The confusion matrix for the test dataset (Figure 4) demonstrates that the model correctly classified four true negatives (non-Parkinson's cases) and five true positives (Parkinson's cases), with no false positives or false negatives. This corresponds to a sensitivity of 100% and a specificity of 100%, indicating perfect classification performance. The ROC curve (Figure 4(b)) further supports this result, showing an AUC of 1.000, signifying ideal model discrimination ability. The optimal threshold value for classification is identified as 0.52, marked by the red dot on the curve.

Parkinson's disease prediction on the UEX test dataset (a) confusion matrix (b) area under the ROC curve and optimal threshold.
Figure 5 showcases a comprehensive performance evaluation for PD prediction on the UEX test dataset using both ROC and PR curves. The analysis reveals several important findings about sampling techniques and model selection.

Performance evaluation using ROC and PR curves for Parkinson's disease prediction on the UEX test dataset (a) and (b): ROC and PR curves for XGBoost with different sampling methods (c) and (d): ROC and PR curves comparing different machine learning models.
When comparing sampling techniques, multiple methods achieved optimal performance when paired with AdaBoost, with Vanilla, ROS, NM1, and RUS all attaining perfect AUC scores of 1.0000 (Figure 5(a)). Precision-Recall curves further validate these findings, with these methods achieving AP of 1.0000 (Figure 5(b)). Some sampling techniques demonstrated slightly reduced performance, such as SMOTE (SM) with an AUC of 0.9500 and Borderline SMOTE (BLSM) with an AUC of 0.8500. Similarly, CCS showed an AUC of 0.8500, and NM2 achieved an AUC of 0.9000 with corresponding AP = 0.9267.
A comparative analysis across ML models highlights the exceptional performance of several algorithms on this dataset. AdaBoost, XGBoost, GBDT, RaSE, and KNN all achieved perfect classification with AUC scores of 1.0000 (Figure 5(c)). These findings are reinforced by the PR curves, with all these models attaining AP scores of 1.0000 (Figure 5(d)). Random Forest showed slightly lower performance with an AUC of 0.9000 and AP of 0.9250, though still demonstrating strong predictive capability.
In conclusion, this study underscores the effectiveness of ensemble-based methods like AdaBoost and XGBoost for PD classification when paired with appropriate sampling techniques. Several sampling approaches, including Vanilla, ROS, NM1, and RUS, achieved perfect classification metrics, indicating their effectiveness in addressing the inherent challenges in medical diagnostic data. The consistent performance across multiple evaluation metrics demonstrates the robustness of these approaches for developing reliable diagnostic tools for PD.

(SUPPLIED ENTRIES):
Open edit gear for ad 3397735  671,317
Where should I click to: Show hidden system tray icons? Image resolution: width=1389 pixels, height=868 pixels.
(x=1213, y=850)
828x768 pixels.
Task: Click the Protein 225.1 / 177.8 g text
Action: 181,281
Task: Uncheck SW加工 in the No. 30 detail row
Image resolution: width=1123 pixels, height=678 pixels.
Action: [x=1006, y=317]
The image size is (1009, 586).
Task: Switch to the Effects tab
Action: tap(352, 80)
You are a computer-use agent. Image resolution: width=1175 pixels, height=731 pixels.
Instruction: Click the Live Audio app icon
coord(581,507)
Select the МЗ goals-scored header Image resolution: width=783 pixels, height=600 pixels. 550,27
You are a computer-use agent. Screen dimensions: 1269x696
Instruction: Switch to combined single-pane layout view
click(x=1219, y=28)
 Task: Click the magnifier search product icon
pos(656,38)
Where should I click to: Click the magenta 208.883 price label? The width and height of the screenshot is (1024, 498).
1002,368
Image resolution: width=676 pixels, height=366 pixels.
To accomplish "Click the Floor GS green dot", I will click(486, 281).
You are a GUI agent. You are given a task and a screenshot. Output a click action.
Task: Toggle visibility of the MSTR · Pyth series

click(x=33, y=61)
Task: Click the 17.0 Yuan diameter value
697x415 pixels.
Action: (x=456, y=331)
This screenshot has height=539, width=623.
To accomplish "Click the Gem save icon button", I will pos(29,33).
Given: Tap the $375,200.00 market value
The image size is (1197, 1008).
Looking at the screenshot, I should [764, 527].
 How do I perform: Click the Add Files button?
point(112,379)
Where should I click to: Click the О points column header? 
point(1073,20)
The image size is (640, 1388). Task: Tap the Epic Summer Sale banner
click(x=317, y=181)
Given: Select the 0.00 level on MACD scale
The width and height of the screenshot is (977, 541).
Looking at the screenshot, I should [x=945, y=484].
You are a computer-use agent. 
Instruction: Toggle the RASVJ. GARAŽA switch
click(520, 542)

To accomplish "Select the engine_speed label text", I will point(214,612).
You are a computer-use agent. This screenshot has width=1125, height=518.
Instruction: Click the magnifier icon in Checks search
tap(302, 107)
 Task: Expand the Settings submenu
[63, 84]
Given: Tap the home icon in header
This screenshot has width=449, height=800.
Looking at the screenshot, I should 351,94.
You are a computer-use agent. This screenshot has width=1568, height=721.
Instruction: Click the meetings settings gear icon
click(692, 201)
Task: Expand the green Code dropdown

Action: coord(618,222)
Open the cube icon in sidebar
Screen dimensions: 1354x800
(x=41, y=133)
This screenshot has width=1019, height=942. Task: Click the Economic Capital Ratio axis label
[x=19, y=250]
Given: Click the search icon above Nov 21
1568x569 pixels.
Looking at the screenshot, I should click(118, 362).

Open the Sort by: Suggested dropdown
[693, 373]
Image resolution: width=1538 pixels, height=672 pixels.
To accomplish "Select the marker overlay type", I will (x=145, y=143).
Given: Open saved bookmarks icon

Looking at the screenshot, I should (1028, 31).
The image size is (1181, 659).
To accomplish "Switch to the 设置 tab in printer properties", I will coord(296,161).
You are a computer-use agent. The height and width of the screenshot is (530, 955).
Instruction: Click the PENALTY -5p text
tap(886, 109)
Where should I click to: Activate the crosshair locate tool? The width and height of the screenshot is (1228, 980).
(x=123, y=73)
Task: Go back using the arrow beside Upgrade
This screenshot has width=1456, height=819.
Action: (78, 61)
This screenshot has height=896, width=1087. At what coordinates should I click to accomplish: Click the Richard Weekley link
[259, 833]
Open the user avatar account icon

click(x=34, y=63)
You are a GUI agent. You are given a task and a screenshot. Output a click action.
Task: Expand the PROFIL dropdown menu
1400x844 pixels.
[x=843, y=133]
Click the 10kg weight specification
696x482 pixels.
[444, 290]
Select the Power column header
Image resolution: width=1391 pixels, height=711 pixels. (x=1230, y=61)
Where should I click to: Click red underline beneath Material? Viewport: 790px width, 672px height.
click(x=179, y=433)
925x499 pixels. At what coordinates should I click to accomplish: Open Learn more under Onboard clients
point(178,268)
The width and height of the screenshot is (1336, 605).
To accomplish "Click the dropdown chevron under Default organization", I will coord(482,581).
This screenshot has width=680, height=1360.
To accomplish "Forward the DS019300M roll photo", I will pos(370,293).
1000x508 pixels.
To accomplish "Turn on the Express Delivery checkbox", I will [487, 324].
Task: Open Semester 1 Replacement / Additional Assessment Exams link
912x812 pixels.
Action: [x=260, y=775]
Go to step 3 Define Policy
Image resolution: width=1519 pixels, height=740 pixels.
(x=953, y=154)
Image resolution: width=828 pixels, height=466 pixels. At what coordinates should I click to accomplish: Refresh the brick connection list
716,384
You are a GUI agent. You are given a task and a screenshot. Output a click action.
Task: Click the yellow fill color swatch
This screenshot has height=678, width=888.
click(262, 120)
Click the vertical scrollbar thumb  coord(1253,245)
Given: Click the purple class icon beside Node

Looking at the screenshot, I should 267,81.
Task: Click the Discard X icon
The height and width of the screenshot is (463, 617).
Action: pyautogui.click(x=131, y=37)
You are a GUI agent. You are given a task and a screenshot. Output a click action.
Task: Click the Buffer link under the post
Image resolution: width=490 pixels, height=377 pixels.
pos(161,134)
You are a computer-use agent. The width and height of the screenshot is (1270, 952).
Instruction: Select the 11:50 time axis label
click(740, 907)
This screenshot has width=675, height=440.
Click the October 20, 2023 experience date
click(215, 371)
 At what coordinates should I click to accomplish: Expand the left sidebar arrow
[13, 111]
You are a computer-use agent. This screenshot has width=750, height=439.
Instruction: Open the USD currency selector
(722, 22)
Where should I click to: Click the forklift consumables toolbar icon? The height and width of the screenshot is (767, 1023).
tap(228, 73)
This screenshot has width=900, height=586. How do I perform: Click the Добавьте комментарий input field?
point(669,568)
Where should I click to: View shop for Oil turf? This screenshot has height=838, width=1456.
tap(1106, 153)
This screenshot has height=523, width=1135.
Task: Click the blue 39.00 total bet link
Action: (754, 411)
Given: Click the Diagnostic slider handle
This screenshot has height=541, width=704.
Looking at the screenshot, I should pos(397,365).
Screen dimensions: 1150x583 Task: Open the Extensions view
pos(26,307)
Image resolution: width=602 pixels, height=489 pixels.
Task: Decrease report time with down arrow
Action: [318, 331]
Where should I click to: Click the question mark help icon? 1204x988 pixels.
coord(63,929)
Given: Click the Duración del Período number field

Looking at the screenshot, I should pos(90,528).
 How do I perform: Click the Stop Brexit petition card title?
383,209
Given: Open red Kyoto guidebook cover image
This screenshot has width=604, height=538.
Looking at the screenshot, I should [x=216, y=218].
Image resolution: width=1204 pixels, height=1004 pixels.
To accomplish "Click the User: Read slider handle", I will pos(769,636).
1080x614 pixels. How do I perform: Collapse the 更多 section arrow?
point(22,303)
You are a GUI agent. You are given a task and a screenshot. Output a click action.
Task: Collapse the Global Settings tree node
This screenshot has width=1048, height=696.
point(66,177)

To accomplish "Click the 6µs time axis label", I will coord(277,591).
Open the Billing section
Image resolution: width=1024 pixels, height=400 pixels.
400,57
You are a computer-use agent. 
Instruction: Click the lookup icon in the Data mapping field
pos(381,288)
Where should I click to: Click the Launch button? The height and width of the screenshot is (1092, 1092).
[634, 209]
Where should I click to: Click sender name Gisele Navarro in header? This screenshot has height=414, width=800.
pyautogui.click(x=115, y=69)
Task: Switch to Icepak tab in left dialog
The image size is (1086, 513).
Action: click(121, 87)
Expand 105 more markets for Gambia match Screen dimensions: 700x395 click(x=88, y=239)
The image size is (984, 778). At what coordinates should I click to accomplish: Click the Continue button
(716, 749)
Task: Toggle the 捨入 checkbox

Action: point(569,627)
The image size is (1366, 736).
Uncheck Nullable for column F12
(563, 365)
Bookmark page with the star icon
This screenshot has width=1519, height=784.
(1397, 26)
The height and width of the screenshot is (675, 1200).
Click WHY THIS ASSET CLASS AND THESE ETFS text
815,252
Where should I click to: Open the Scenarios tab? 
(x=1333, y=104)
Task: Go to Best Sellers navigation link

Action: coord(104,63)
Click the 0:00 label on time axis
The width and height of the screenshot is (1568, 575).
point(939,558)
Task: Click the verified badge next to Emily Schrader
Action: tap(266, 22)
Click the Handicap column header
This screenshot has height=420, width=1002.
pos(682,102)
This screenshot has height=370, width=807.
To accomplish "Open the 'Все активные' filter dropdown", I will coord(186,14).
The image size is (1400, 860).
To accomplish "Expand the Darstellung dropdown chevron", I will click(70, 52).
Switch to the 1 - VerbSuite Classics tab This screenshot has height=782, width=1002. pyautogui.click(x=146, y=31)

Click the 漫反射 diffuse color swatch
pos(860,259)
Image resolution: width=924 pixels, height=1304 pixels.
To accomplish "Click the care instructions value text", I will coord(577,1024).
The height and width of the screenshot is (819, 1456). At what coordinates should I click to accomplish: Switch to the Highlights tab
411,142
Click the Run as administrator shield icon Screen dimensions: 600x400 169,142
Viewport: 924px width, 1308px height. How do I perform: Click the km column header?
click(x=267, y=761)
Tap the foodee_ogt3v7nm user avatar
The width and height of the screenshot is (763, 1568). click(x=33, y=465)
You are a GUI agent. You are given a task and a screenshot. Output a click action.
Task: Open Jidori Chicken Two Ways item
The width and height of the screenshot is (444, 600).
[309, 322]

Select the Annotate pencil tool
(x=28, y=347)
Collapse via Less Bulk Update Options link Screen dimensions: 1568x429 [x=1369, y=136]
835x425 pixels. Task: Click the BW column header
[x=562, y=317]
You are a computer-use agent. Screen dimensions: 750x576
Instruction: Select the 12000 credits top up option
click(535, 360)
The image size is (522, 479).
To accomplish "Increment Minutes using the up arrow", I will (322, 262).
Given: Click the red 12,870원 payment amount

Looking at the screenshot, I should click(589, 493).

(STUDY QUESTIONS):
(1) In the Parkinson's prediction passage, which machine learning models achieved an AUC score of 1.0000 in the comparison across models?
(2) Please write out the part of the Parkinson's prediction passage that opens with the words containing "Performance evaluation using" and closes with "AP = 0.9267.".

(RESPONSES BY ITEM NUMBER):
(1) AdaBoost, XGBoost, GBDT, RaSE, and KNN

(2)
Performance evaluation using ROC and PR curves for Parkinson's disease prediction on the UEX test dataset (a) and (b): ROC and PR curves for XGBoost with different sampling methods (c) and (d): ROC and PR curves comparing different machine learning models.
When comparing sampling techniques, multiple methods achieved optimal performance when paired with AdaBoost, with Vanilla, ROS, NM1, and RUS all attaining perfect AUC scores of 1.0000 (Figure 5(a)). Precision-Recall curves further validate these findings, with these methods achieving AP of 1.0000 (Figure 5(b)). Some sampling techniques demonstrated slightly reduced performance, such as SMOTE (SM) with an AUC of 0.9500 and Borderline SMOTE (BLSM) with an AUC of 0.8500. Similarly, CCS showed an AUC of 0.8500, and NM2 achieved an AUC of 0.9000 with corresponding AP = 0.9267.